### INSTRUCTIONS FOR THE TASK
Put the records, starting at the line containing "Viewport: 797px width, 667px" and ending at the line containing "click(x=24, y=50)", into a numbered list with blank lines omitted. Leave the pictures out of your answer.

### RECORDS
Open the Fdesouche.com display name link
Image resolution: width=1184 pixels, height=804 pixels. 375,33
--
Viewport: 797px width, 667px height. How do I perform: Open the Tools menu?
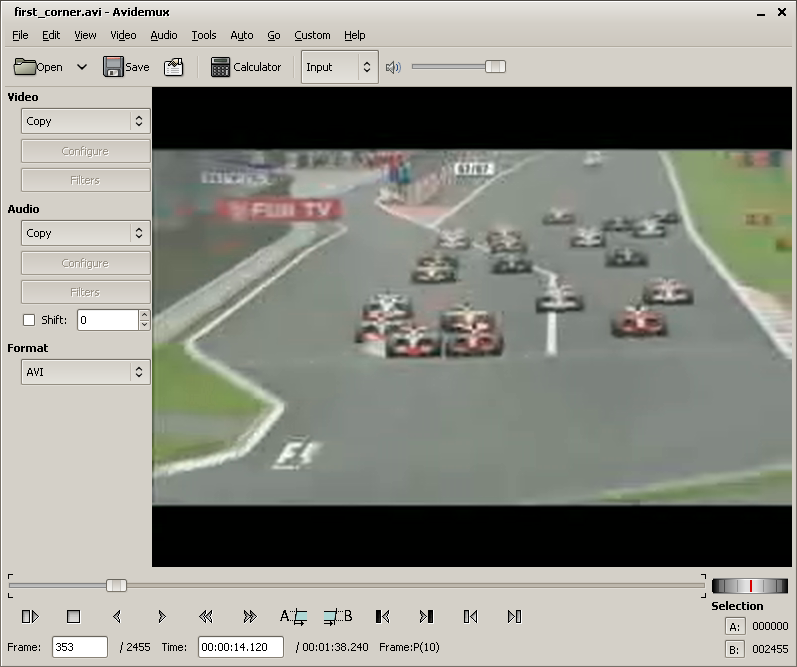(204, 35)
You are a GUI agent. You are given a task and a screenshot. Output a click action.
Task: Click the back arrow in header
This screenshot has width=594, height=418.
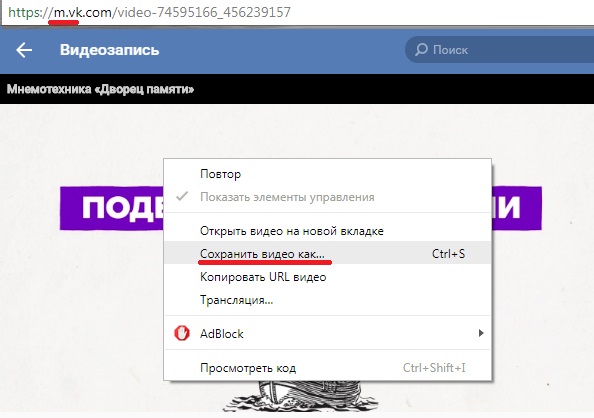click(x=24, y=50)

### RESULT FOR THIS EXERCISE
1. Viewport: 797px width, 667px height. How do I perform: Open the Tools menu?
2. (204, 35)
3. You are a GUI agent. You are given a task and a screenshot. Output a click action.
4. Task: Click the back arrow in header
5. This screenshot has width=594, height=418.
6. click(x=24, y=50)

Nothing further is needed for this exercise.